Tony£¬a 110kg football player£¬has a fever of 39celcius. What mass of water must evaporate from his body to cool him to 37celcius£¿
assuming he is mostly water,
heat= 110*cwater*2
but heat also = masswaterevap*Lv
set them equal, and solve.
To determine the mass of water that needs to evaporate from Tony's body in order to cool him to 37 degrees Celsius, we can use the specific heat capacity equation:
Q = mcΔT
where:
Q = heat transferred (in joules)
m = mass of the substance (in this case, water)
c = specific heat capacity of water (approximately 4.18 J/g°C)
ΔT = change in temperature (in this case, the difference between 39°C and 37°C)

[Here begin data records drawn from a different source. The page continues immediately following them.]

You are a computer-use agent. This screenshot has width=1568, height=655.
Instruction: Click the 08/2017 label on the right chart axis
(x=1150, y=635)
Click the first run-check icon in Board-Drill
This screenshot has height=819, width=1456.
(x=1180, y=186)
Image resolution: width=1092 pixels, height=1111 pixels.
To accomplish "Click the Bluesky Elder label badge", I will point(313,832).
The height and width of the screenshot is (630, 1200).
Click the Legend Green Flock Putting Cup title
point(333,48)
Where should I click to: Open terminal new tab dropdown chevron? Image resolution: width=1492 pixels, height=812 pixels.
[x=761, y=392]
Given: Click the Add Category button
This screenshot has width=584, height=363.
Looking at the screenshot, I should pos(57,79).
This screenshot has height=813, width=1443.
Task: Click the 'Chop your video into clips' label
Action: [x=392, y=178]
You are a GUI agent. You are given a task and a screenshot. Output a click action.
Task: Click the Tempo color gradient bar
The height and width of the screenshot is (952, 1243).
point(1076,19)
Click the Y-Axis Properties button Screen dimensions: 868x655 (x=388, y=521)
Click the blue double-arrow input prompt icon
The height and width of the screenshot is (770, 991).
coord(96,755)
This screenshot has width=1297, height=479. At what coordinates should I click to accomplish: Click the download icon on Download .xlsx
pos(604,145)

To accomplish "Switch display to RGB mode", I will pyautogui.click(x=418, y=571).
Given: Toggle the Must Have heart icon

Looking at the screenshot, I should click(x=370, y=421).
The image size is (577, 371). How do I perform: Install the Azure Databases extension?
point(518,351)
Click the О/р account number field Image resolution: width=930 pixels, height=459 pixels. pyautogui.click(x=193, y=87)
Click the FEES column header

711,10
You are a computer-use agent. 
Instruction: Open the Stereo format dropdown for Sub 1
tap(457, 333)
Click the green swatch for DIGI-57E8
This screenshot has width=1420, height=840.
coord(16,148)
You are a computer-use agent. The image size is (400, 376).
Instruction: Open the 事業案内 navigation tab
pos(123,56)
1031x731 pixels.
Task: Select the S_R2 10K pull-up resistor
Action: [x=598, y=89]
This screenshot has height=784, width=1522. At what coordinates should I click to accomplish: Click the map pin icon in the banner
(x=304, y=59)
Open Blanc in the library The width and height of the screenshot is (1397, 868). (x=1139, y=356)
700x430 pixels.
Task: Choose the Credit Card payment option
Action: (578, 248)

First, let's calculate the heat transferred:
Q = mcΔT
Since the heat transferred is equal to the heat absorbed by Tony's body, we can assume that:
Q = mwater × cwater × ΔTwater
Now we need to convert the mass of Tony (given in kilograms) to grams:
mplayer = 110 kg = 110,000 g
We also need to calculate the temperature difference:
ΔTwater = 39°C - 37°C = 2°C
Now we can rearrange the equation to solve for the mass of water:
mwater = Q / (cwater × ΔTwater)
Calculating the heat transferred (Q):
Q = mplayer × cplayer × ΔTplayer
Since we know the specific heat capacity of the human body is approximately 3.5 J/g°C, we have:
Q = 110,000 g × 3.5 J/g°C × (39°C - 37°C)
Q = 110,000 g × 3.5 J/g°C × 2°C
Q = 770,000 J
Now we can substitute the calculated values into the equation:
mwater = 770,000 J / (4.18 J/g°C × 2°C)
mwater ≈ 92,344.5 g
Therefore, approximately 92,344.5 grams (or 92.34 kg) of water must evaporate from Tony's body to cool him from 39°C to 37°C.